(What is expected)
Using the data below, restate exactly every line from the one with "SATURDAY NETBALL DRAFT FORMAT 2026 (88, 198)" up to and including the one with "联系手机： (206, 2386)". No picture belongs in it.

━━━ Data for this exercise ━━━

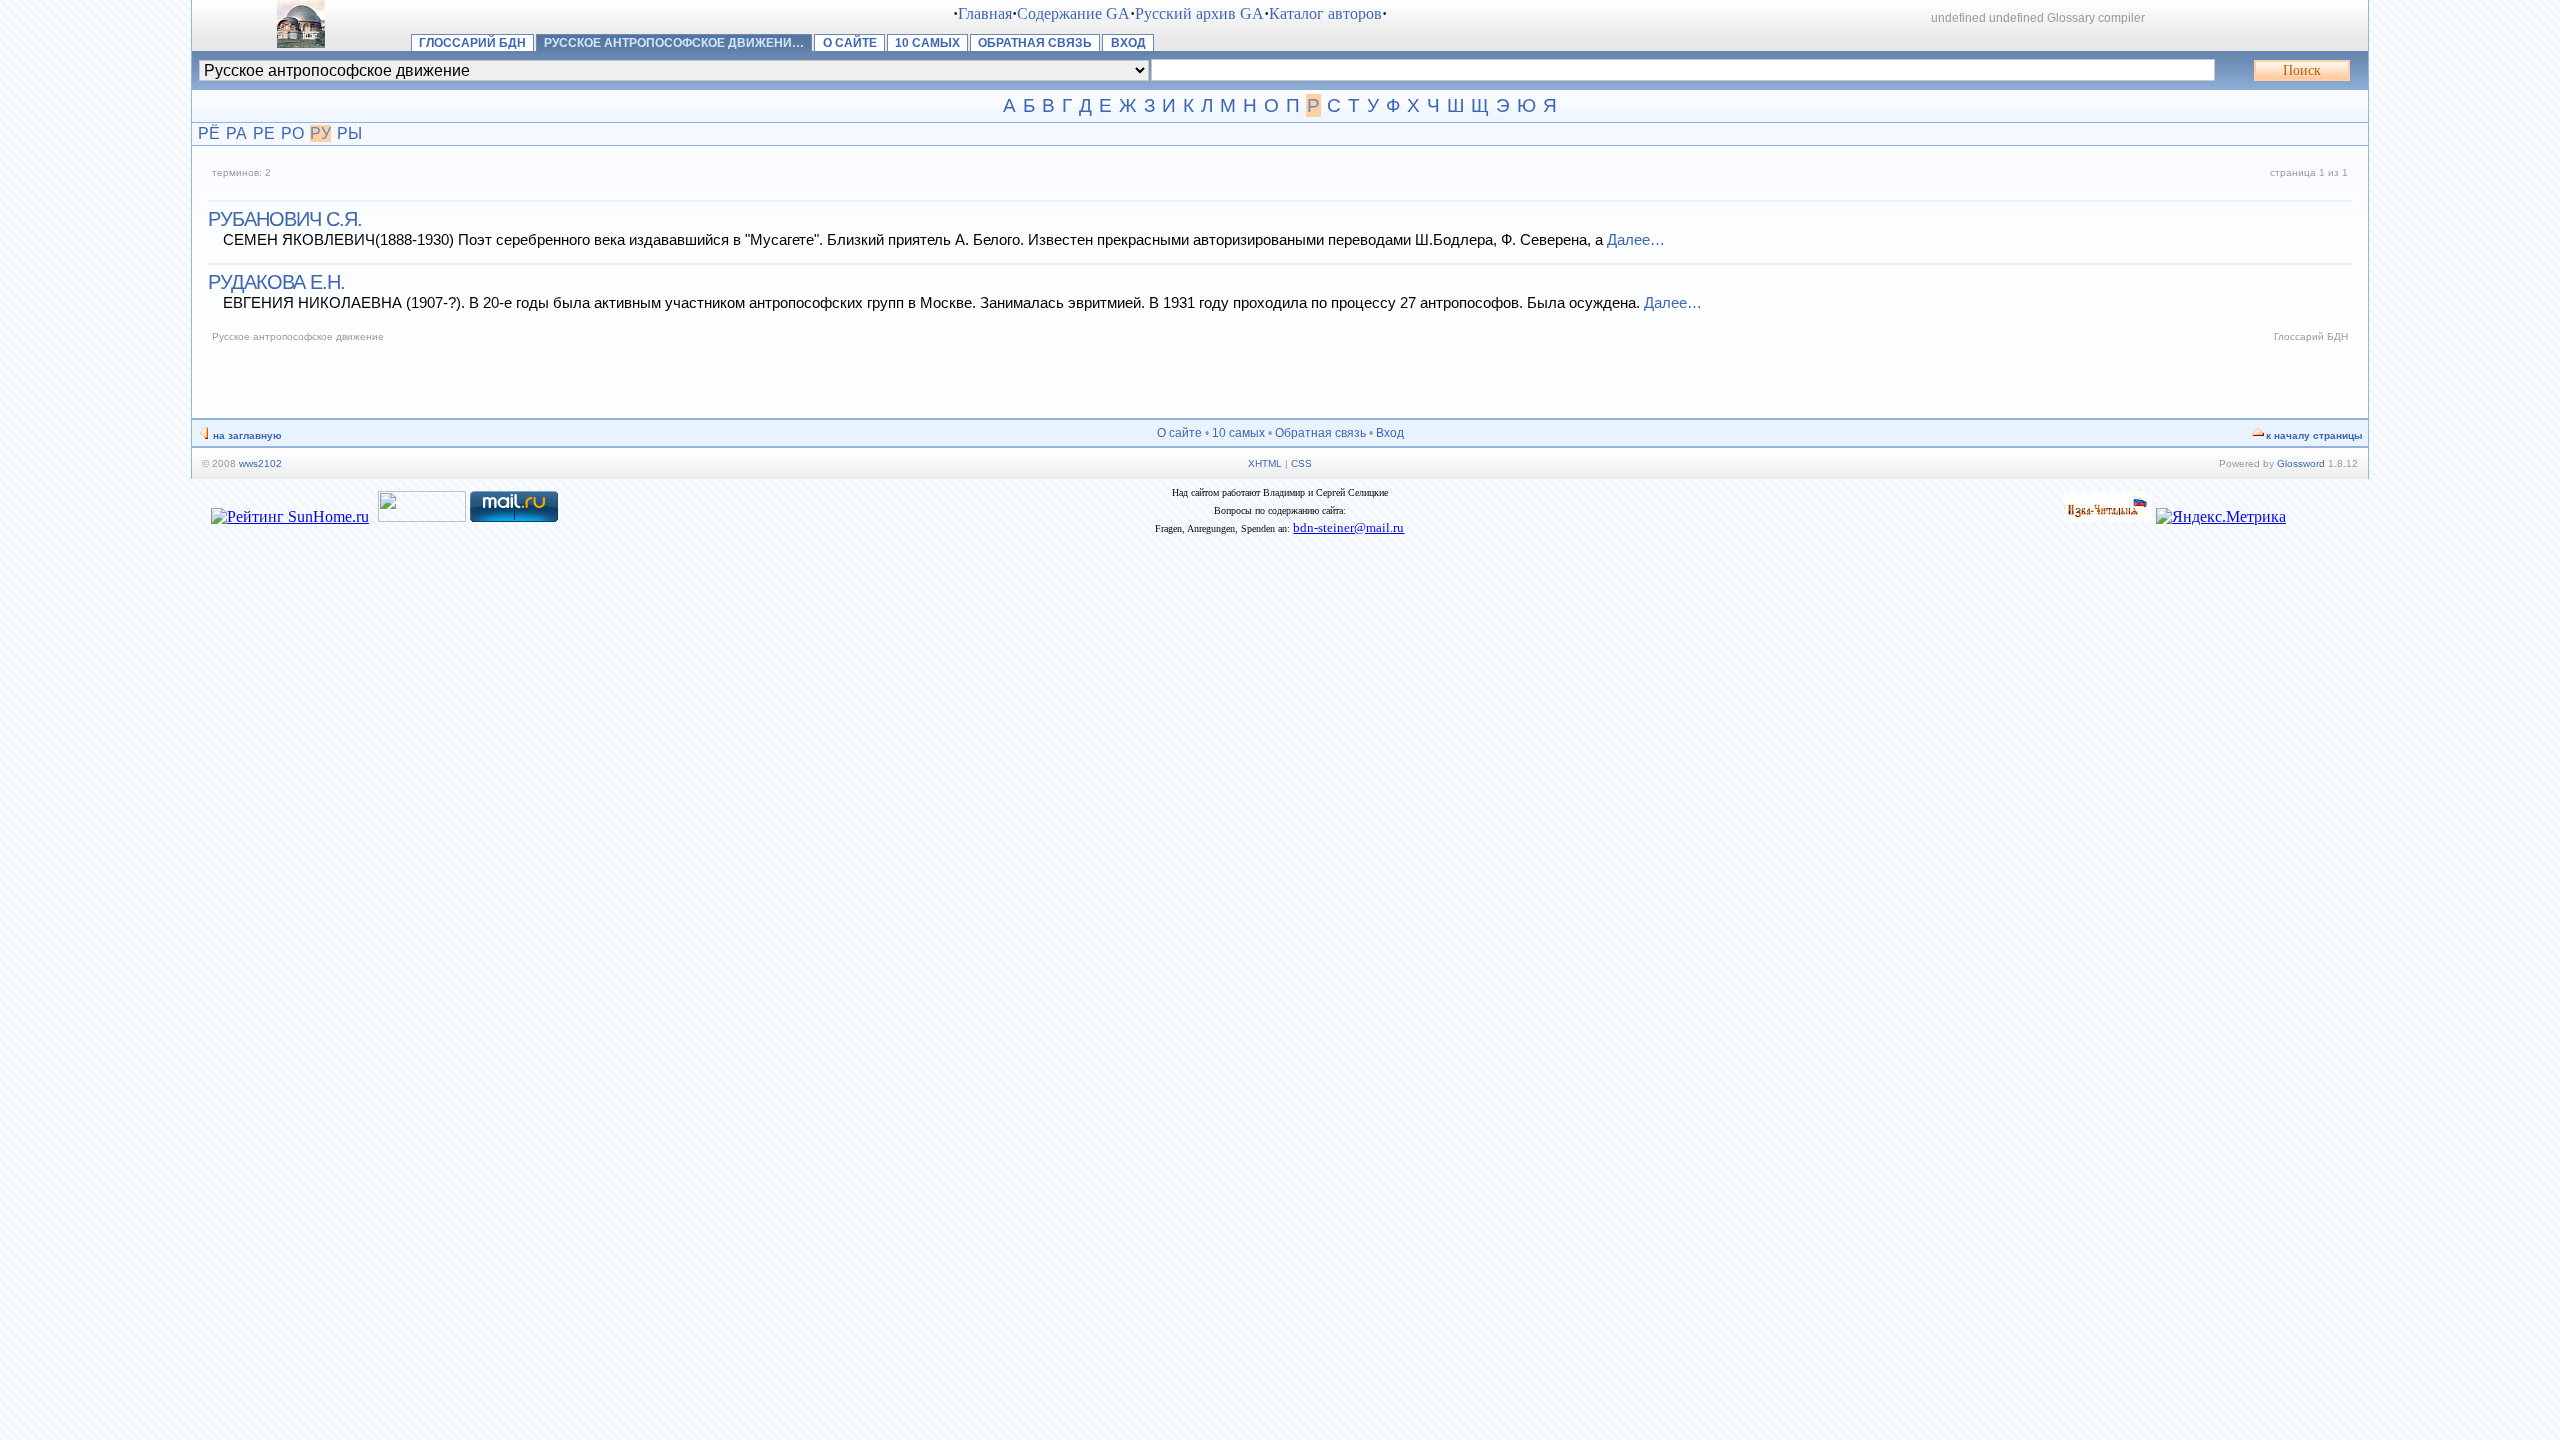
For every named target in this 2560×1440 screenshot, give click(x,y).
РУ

━━━
━━━ Data for this exercise ━━━

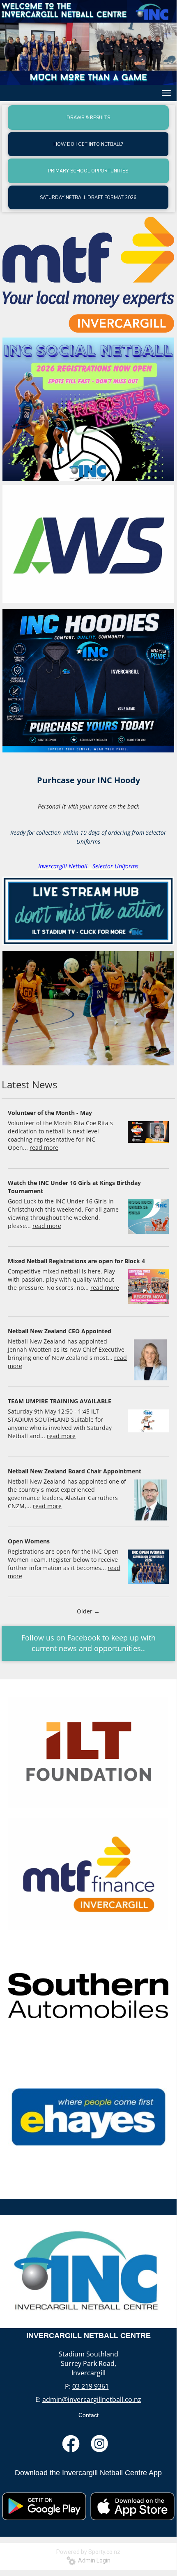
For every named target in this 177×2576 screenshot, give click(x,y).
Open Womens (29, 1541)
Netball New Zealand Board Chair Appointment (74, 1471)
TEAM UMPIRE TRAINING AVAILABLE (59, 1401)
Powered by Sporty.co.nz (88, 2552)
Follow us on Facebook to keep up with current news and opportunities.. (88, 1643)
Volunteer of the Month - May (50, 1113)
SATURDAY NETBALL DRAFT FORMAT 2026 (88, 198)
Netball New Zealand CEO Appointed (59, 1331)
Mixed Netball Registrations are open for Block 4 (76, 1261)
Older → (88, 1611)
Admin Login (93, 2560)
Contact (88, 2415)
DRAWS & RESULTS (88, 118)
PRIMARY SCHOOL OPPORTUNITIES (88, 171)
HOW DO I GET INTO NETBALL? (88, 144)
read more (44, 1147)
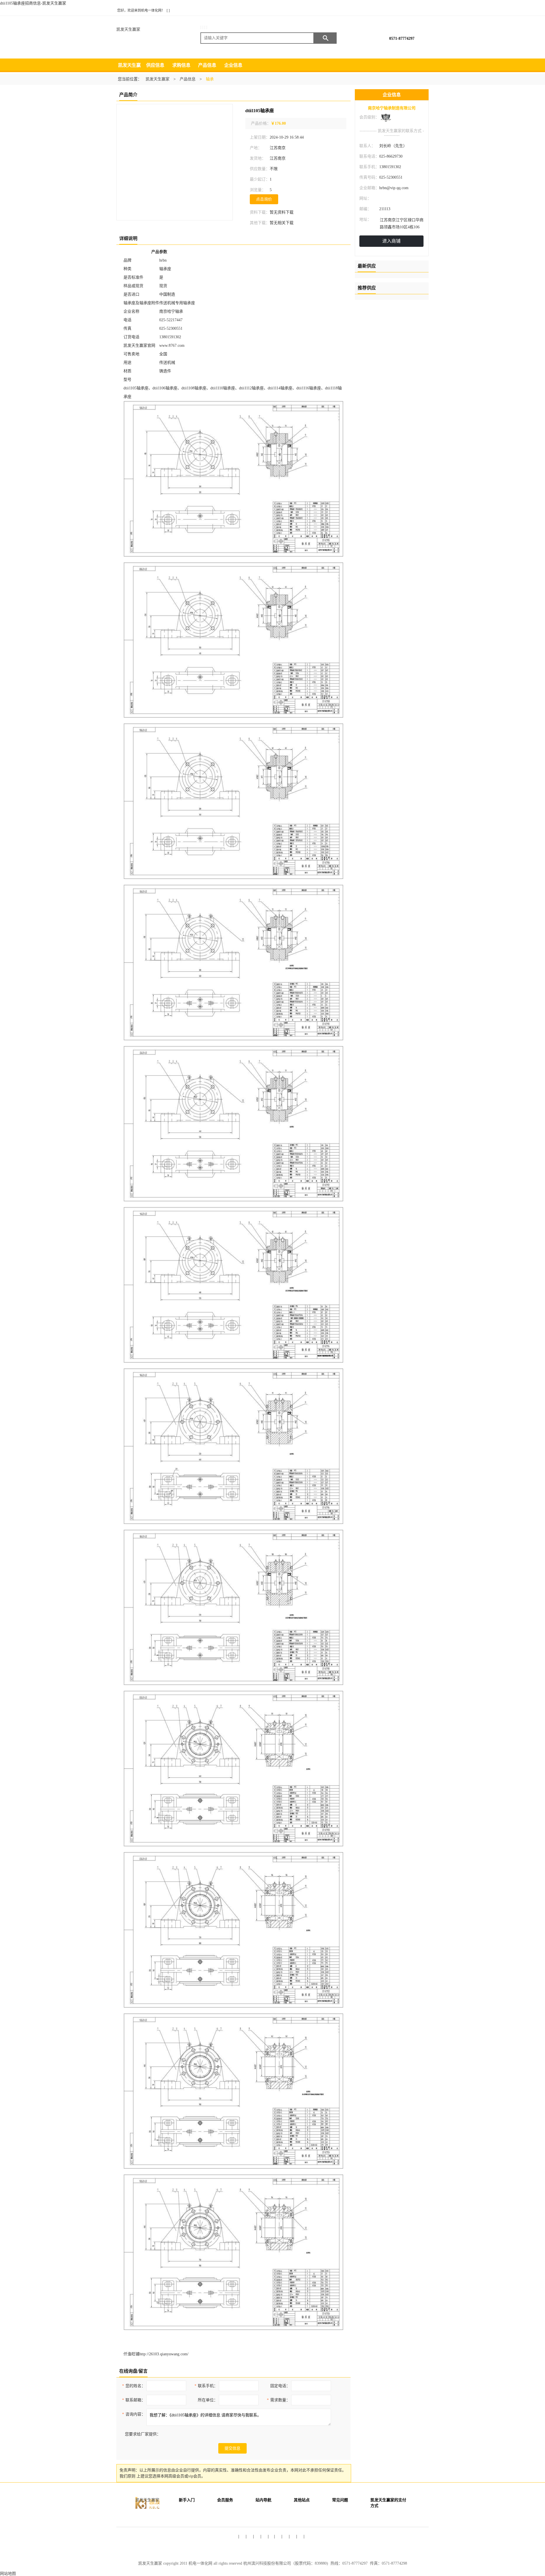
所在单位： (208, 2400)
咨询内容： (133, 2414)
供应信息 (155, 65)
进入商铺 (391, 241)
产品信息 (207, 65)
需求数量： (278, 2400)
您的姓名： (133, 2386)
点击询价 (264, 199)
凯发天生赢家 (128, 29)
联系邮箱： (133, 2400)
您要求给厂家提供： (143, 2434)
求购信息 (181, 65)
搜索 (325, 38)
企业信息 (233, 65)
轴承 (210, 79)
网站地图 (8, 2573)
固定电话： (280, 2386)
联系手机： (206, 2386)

━━━
━━━ Data for this exercise ━━━

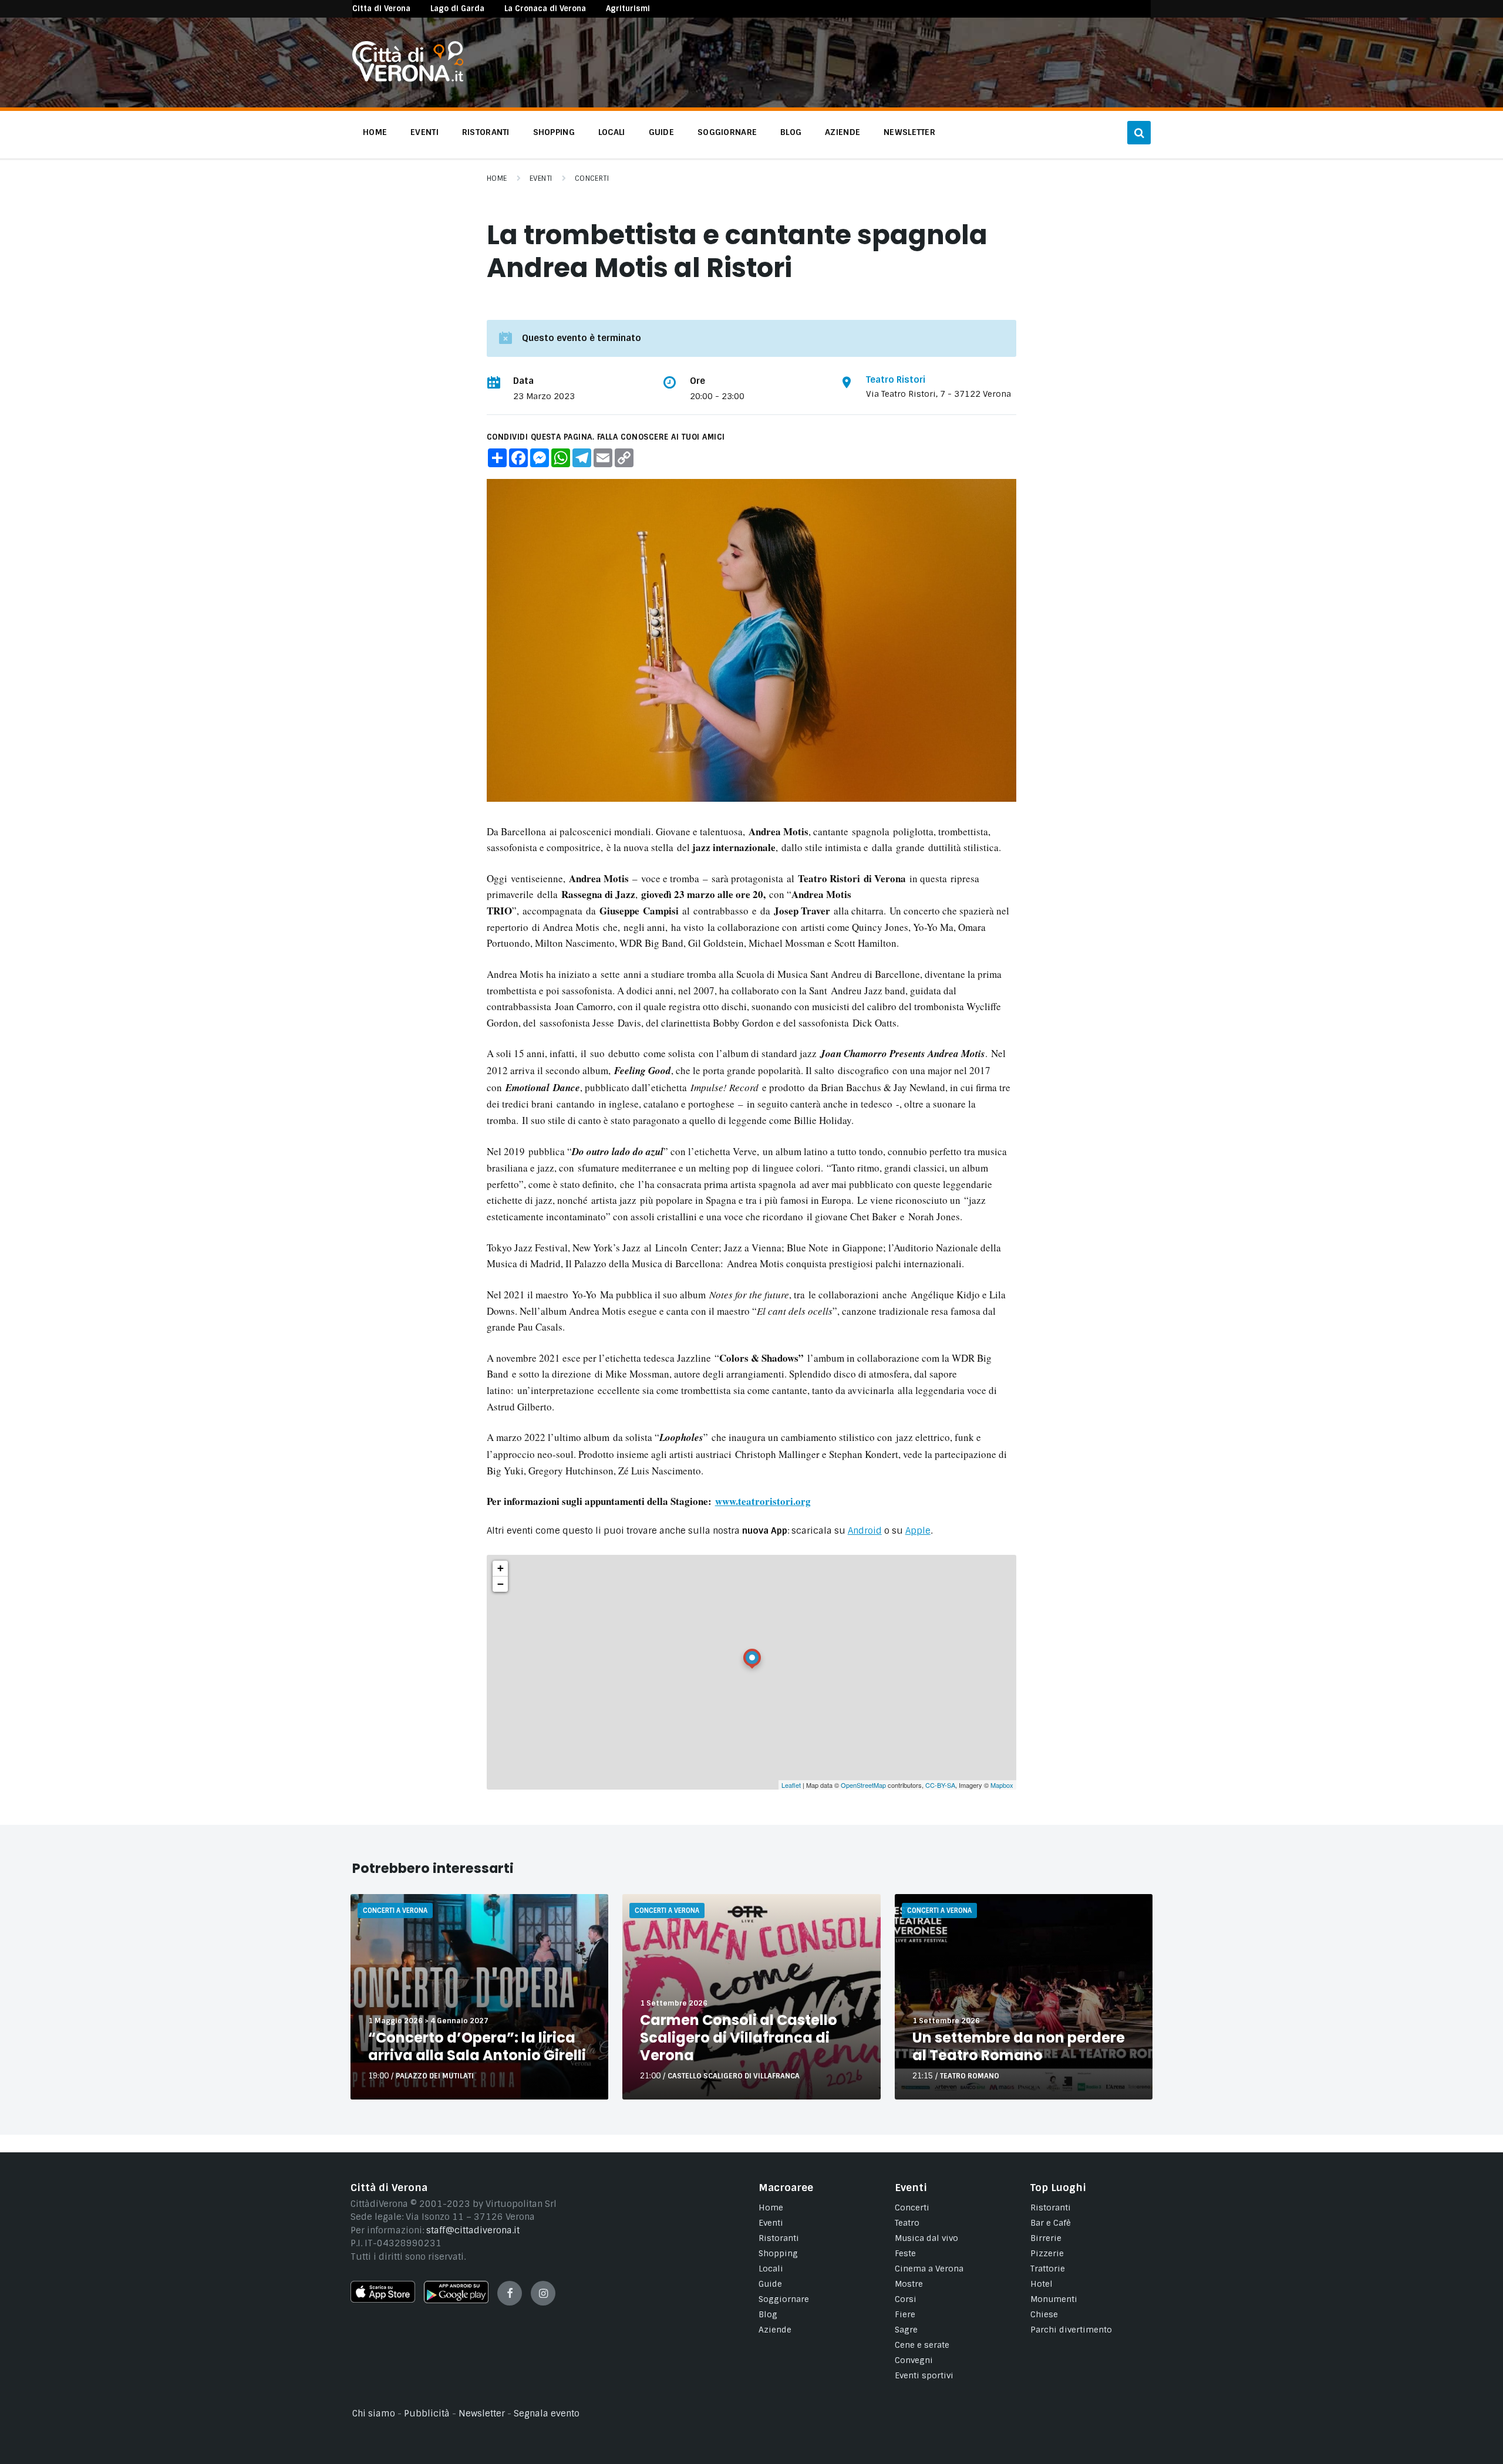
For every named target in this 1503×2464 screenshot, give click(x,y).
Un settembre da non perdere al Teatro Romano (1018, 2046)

━━━

(Written answer)
SATURDAY NETBALL DRAFT FORMAT 2026 (88, 198)
Netball New Zealand CEO Appointed (59, 1331)
Mixed Netball Registrations are open for Block 4 (76, 1261)
Older → (88, 1611)
Admin Login (93, 2560)
Contact (88, 2415)
DRAWS & RESULTS (88, 118)
PRIMARY SCHOOL OPPORTUNITIES (88, 171)
HOW DO I GET INTO NETBALL? (88, 144)
read more (44, 1147)
所在单位： (208, 2400)
咨询内容： (133, 2414)
供应信息 (155, 65)
进入商铺 (391, 241)
产品信息 (207, 65)
需求数量： (278, 2400)
您的姓名： (133, 2386)
点击询价 (264, 199)
凯发天生赢家 (128, 29)
联系邮箱： (133, 2400)
您要求给厂家提供： (143, 2434)
求购信息 (181, 65)
搜索 (325, 38)
企业信息 (233, 65)
轴承 (210, 79)
网站地图 (8, 2573)
固定电话： (280, 2386)
联系手机： (206, 2386)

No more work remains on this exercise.